Aim of the task: Using the material below, print the line that contains "Given: Click the add", the line that contains "Given: Click the 'Score", and every line in between, exactly and nothing else.

◆ ◆ ◆

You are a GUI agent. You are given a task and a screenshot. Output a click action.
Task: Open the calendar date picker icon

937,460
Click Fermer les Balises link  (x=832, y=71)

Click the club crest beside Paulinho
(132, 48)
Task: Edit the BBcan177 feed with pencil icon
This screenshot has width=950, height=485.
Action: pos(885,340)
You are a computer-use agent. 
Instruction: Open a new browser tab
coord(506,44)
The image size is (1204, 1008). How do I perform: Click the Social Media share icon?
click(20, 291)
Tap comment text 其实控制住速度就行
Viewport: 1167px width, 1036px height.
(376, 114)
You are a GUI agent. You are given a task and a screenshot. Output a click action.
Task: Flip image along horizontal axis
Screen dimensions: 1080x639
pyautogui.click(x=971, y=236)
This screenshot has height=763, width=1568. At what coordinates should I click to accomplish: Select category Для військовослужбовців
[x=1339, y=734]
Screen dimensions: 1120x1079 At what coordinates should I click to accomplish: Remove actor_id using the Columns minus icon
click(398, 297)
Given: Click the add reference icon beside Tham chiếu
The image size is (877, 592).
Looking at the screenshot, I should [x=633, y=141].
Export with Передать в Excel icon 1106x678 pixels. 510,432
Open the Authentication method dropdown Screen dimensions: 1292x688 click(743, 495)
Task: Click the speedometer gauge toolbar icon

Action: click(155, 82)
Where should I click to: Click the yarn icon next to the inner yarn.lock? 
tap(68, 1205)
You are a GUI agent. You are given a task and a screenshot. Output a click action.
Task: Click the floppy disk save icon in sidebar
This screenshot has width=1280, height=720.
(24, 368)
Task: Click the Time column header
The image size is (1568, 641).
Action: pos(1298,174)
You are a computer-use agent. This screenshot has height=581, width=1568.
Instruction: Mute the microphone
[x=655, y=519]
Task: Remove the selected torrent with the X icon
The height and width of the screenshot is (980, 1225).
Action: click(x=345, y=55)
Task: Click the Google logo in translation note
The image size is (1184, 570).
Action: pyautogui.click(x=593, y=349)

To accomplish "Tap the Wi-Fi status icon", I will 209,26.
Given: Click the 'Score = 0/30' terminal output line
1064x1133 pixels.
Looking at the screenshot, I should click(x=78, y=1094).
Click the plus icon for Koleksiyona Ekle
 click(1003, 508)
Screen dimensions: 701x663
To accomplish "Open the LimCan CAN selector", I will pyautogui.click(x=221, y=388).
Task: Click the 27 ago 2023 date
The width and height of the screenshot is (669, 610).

◆ ◆ ◆

Reply:
Given: Click the add reference icon beside Tham chiếu
The image size is (877, 592).
Looking at the screenshot, I should [x=633, y=141].
Export with Передать в Excel icon 1106x678 pixels. 510,432
Open the Authentication method dropdown Screen dimensions: 1292x688 click(743, 495)
Task: Click the speedometer gauge toolbar icon

Action: click(155, 82)
Where should I click to: Click the yarn icon next to the inner yarn.lock? 
tap(68, 1205)
You are a GUI agent. You are given a task and a screenshot. Output a click action.
Task: Click the floppy disk save icon in sidebar
This screenshot has width=1280, height=720.
(24, 368)
Task: Click the Time column header
The image size is (1568, 641).
Action: pos(1298,174)
You are a computer-use agent. This screenshot has height=581, width=1568.
Instruction: Mute the microphone
[x=655, y=519]
Task: Remove the selected torrent with the X icon
The height and width of the screenshot is (980, 1225).
Action: click(x=345, y=55)
Task: Click the Google logo in translation note
The image size is (1184, 570).
Action: pyautogui.click(x=593, y=349)

To accomplish "Tap the Wi-Fi status icon", I will 209,26.
Given: Click the 'Score = 0/30' terminal output line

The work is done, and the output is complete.